He first broke into acting on television, starring in the series The Travels of
Jamie McPheeters, and made his film debut playing the boy who kicks Elvis in the
1963 Elvis
Presley vehicle It Happened at the World's Fair. After signing a ten-year
contract with Disney, Russell got his big break as a juvenile actor in 1966,
starring opposite Fred MacMurray in Disney's live-action feature
Follow Me
Boys! His association with the studio lasted through 1975, and produced such
comedic family movies as The Horse in the Gray Flannel Suit (1968),
The Computer Wore Tennis Shoes (1969),
The
Barefoot Executive (1971), and The Strongest Man in the World (1975). The
last film marked Russell's final collaboration with Disney, aside from his
voicing the character of Copper in the studio's The Fox and the Hound (1981).
Still an avid baseball enthusiast during those years, Russell nurtured his
dreams of becoming a professional ball player until a shoulder injury
permanently changed his plans.
After ending his association with Disney, Russell disappeared from features --
he did, however, appear in a few television movies -- until playing the title
role in Elvis,
John
Carpenter's made-for-television biopic. His next role as a sleazy used car
salesman in Robert Zemeckis' hilariously caustic
Used Cars
(1980) allowed him to counter his wholesome, all-American nice guy image, and
proved that he was an actor of untapped range. Director Carpenter recognized
this and cast Russell as mercenary Snake Plissken in his brooding sci-fi/action
film
Escape From New York (1981), and then as a scientist in the Antarctic in his
chilling 1982 remake of The Thing. Realizing that his characters were larger
than life, Russell typically played them with his tongue ever so slightly in his
cheek.
In 1983, however, he moved to serious drama, playing opposite
Cher and
Meryl Streep
in Silkwood. The
success of that film helped him break into a more mainstream arena, and he was
later able to win praise for his dramatic work in such films as
Swing Shift
(1984),
Tequila Sunrise (1988), and
Winter People
(1989). However, it is with his performances in action films that Russell
remains most widely associated. He has appeared in a number of such films, all
of disparate quality. Some of Russell's more memorable projects include Big
Trouble in Little China (1986), Tango and Cash (1989),
Backdraft
(1991), Tombstone
(1993), and
Executive
Decision (1996). In 1996, he reprised his Snake Plissken character for
Carpenter's Escape From L.A. The following year, he starred opposite
Kathleen
Quinlan in the revenge thriller
Breakdown
before returning to the sci-fi/action realm with
Soldier in 1998.
It would be two years before movie-going audiences would again catch a glimpse
of Russell, though with his roles in 2000 Miles to Graceland (again carrying on
the Elvis associations that have haunted his career) and Cameron Crowe's Vanilla
Sky, the versatile actor proved that he was still very much on the scene.

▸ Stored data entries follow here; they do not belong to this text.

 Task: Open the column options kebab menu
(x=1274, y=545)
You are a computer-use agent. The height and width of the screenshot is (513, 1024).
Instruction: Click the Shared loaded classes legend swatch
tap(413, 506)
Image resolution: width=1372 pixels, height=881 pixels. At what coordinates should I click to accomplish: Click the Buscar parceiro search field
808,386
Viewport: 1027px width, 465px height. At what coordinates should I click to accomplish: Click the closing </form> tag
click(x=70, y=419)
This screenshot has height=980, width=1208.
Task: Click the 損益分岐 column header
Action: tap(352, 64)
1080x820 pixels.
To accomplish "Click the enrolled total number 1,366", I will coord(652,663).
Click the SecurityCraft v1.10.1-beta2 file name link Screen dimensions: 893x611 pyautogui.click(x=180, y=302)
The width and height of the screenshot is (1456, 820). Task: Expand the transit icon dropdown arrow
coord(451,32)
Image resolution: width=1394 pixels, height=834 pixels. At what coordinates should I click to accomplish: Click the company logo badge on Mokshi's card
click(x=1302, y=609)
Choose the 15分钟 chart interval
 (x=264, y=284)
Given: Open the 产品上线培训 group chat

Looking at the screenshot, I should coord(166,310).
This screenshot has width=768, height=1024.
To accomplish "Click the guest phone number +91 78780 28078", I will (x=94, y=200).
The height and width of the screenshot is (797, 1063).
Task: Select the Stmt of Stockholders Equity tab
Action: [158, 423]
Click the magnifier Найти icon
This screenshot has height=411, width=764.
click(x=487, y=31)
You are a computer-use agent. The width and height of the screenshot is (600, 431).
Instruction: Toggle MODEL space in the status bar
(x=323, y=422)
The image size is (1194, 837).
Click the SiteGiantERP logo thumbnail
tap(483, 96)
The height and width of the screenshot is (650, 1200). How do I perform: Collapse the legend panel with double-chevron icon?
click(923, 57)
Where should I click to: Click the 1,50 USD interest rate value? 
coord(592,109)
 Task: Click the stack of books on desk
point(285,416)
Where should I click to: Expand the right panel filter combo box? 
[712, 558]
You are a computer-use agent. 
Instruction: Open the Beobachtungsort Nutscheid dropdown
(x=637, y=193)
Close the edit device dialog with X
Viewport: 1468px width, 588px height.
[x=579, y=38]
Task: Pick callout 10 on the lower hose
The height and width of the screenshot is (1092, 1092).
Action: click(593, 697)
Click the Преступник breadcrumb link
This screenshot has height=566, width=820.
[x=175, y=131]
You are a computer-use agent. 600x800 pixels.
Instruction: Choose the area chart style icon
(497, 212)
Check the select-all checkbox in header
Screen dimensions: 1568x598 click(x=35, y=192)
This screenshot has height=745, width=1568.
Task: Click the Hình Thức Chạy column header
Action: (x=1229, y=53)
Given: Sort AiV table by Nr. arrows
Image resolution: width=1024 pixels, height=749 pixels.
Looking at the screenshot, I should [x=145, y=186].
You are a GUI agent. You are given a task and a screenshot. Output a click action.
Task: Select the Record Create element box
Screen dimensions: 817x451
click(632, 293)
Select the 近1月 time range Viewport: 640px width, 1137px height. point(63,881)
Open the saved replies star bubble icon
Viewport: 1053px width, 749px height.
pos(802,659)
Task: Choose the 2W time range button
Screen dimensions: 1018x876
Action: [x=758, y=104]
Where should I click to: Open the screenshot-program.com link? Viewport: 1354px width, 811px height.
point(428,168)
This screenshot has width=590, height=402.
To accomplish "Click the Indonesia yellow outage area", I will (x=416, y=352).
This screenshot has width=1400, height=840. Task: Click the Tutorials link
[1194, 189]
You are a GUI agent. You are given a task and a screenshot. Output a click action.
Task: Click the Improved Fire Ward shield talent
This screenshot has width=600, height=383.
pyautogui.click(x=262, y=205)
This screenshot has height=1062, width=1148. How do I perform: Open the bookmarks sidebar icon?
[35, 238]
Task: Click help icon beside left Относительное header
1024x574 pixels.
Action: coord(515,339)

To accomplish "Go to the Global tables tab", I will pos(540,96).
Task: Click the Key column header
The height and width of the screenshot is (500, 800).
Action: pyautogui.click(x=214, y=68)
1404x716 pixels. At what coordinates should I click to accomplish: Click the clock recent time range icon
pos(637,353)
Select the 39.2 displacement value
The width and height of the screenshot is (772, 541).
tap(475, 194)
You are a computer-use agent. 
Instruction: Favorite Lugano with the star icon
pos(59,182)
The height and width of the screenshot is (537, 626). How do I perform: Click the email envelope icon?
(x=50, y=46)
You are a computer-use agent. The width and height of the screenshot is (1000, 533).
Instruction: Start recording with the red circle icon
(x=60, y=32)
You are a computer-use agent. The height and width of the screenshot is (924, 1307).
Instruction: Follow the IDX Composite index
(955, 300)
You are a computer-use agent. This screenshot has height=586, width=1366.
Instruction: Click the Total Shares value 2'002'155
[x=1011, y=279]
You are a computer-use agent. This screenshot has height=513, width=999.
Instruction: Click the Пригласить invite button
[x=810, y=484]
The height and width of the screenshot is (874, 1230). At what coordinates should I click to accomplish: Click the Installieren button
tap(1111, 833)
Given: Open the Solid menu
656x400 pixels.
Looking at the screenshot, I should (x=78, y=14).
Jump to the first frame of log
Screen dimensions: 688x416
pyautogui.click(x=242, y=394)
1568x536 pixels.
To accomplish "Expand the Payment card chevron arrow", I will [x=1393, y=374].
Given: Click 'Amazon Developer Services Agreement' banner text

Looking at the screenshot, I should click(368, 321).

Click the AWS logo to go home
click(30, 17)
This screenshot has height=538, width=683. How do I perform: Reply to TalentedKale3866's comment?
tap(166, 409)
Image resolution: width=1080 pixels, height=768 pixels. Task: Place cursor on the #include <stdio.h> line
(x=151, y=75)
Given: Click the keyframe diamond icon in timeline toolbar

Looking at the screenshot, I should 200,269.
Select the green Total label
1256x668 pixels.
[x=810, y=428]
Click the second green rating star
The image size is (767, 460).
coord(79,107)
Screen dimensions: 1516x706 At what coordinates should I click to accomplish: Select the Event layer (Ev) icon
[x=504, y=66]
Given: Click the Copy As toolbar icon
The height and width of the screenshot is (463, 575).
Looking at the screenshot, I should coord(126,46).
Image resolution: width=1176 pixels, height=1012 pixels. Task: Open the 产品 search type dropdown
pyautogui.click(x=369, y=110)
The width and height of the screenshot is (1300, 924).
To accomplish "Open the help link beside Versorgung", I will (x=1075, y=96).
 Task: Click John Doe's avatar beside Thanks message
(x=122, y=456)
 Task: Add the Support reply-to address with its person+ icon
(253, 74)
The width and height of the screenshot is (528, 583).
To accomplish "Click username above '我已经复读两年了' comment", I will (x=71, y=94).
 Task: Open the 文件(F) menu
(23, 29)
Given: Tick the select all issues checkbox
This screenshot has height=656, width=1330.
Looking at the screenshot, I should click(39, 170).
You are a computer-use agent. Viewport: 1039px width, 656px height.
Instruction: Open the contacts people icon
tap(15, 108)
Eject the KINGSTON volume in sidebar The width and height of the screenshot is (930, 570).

Is
some of Russell's later day roles had stressed the /action angle a bit more than
the more /dramatic aspects of the stories, the release of Dark Blue in 2003
combined both with Russell cast as a volitile police officer tracking a killer
against the backdrop of the 1992 L.A. riots. Some of Russell's fame comes from
his status as half of one of Hollywood's most famous couples. The long-time
partner of
Goldie Hawn and father of one of her children, he has appeared with Hawn in
Swing Shift
and Overboard
(1987).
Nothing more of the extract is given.